Prompt A:
Update the records running from the line with "You are a computer-use" through the line with "click(x=133, y=407)" by replacing "Instruction" with "Goal" and leaving everything else the same. Omit the pictures from your answer.

Source:

───

Many thanks for this. In Bendigo because of Anzac Day (Australia's newest holy day)falling on Easter Monday, the great Bendigo Easter Parade concluding with the world's biggest chinese dragon has been moved to Easter Day atarting right outside our (anglican)cathedral with no regard to our holy day. Parking will be at a premium. Our dilemma has been complicated by our Sunday School barbeque (another form of holy communion) which will now compete with the worship inside. The mayor has been asked to come and read a lesson to support us and to "punish" him for the decision!

Theologically I have been thinking that it is important for Anzac Day that the dead stay dead (they shall not grow old). Not so with Jesus Christ, who challenges us into new life.

Peta Sherlock | 21 April 2011  

I enjoyed this item but cringed at seeing ANZAC so badly treated. The NZ stands for New Zeland and should never be in lower case letters. Sydney ins not in Nsw. Canberra is not in the Act. And Washington is not the capitol of the Usa.

A bit more respect is due.

Rob Roy Herzog | 21 April 2011  

One major defect of the commemoration of military anniversaries is the concentration on military matters with little, if any, reference to the tribulations of civilians resulting from a particular military conflict, or from war writ large, yet civilian losses generally outnumber military losses in war zones. It's time for some balance to enter the debate, and for historians to expand their brief to include civilian concerns.

───

Records held in a dataset:
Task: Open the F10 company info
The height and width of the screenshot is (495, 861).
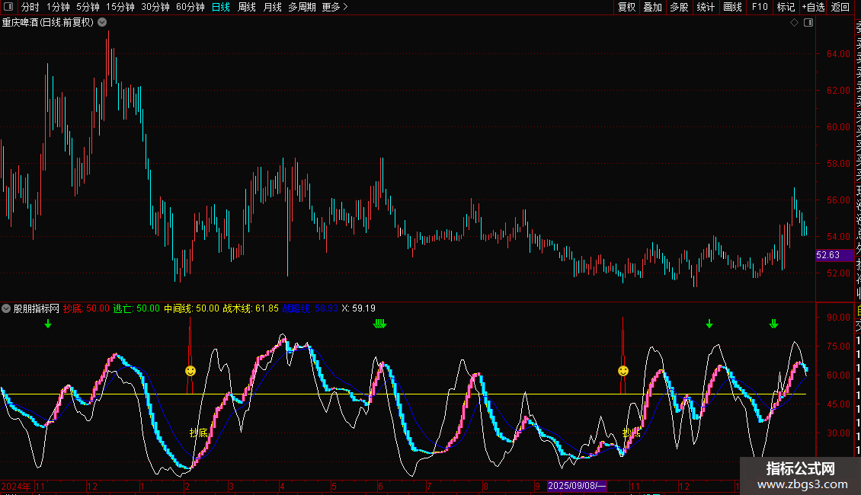Action: 760,7
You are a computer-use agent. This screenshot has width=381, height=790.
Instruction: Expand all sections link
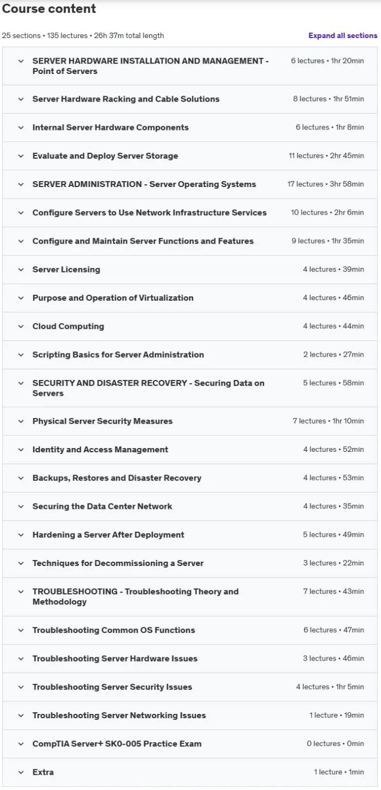point(342,35)
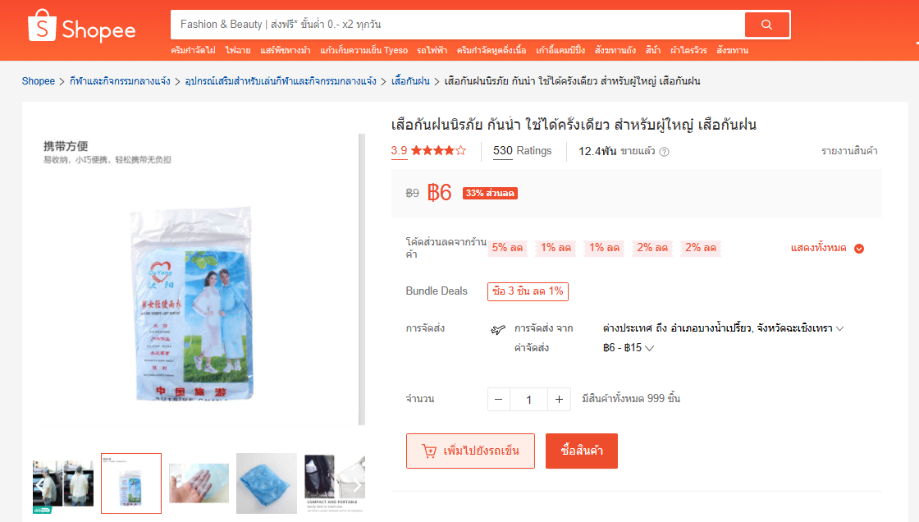Go to Shopee home breadcrumb link
This screenshot has width=919, height=522.
[38, 81]
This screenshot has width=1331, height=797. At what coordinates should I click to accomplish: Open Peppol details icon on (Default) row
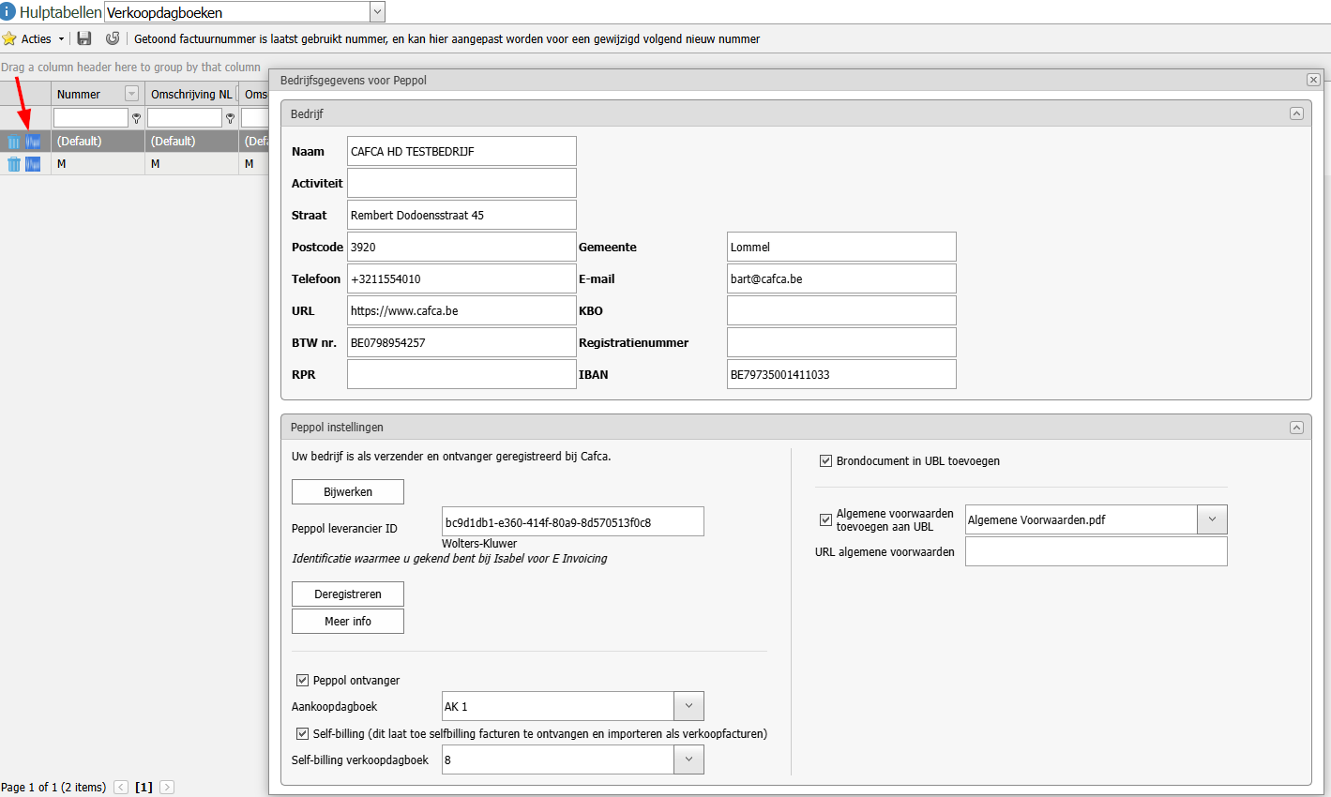pyautogui.click(x=33, y=142)
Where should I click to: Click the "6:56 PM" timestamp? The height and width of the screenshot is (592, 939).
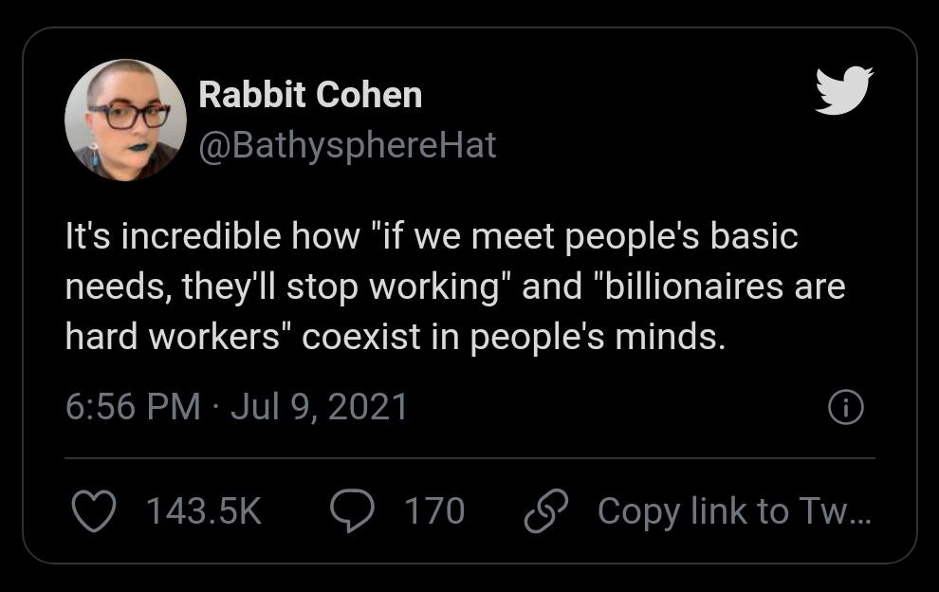click(x=133, y=407)
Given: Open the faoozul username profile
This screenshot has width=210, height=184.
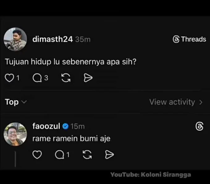Looking at the screenshot, I should pyautogui.click(x=46, y=126).
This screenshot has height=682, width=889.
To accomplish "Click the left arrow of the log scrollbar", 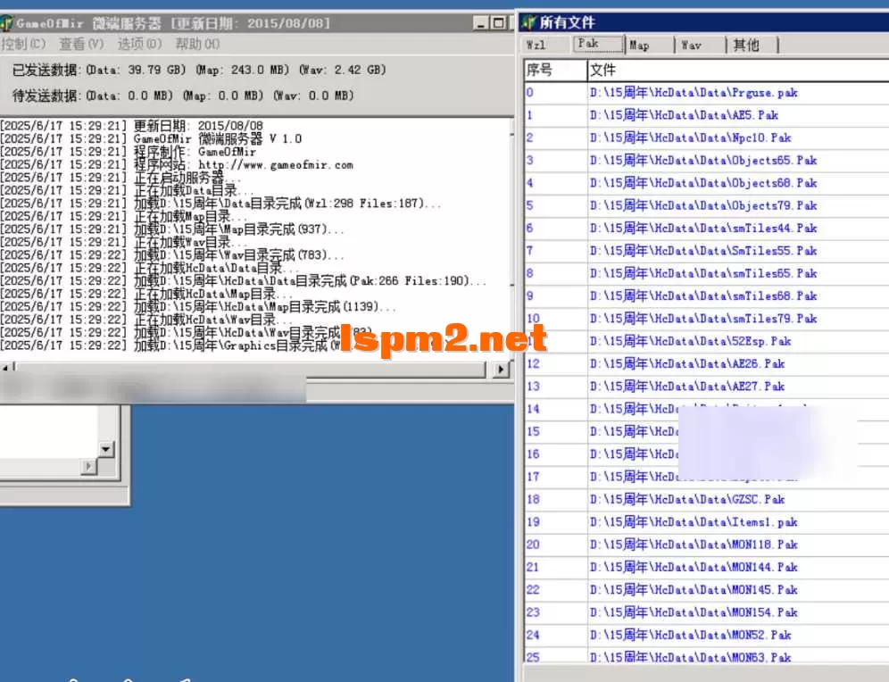I will [x=7, y=368].
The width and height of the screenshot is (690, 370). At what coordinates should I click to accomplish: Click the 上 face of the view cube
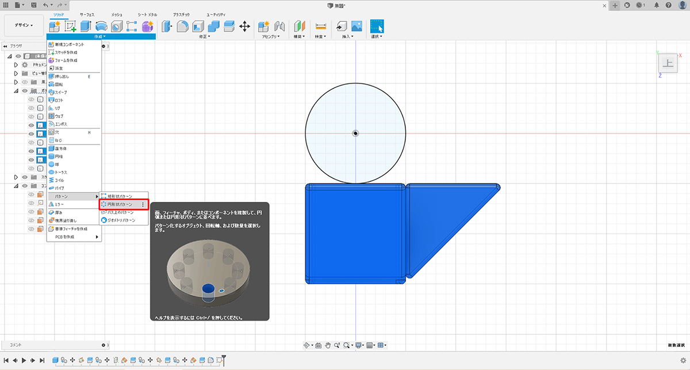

───

Prompt B:
In the Anzac Day comments, why was the Bendigo Easter Parade moved to Easter Day?

Result A:
You are a computer-use agent. This screenshot has width=381, height=790.
Goal: Expand all sections link
point(342,35)
Go to Shopee home breadcrumb link
This screenshot has width=919, height=522.
[38, 81]
This screenshot has width=1331, height=797. At what coordinates should I click to accomplish: Open Peppol details icon on (Default) row
pyautogui.click(x=33, y=142)
Where should I click to: Click the "6:56 PM" timestamp? The height and width of the screenshot is (592, 939).
click(x=133, y=407)

Result B:
It was moved because Anzac Day fell on Easter Monday.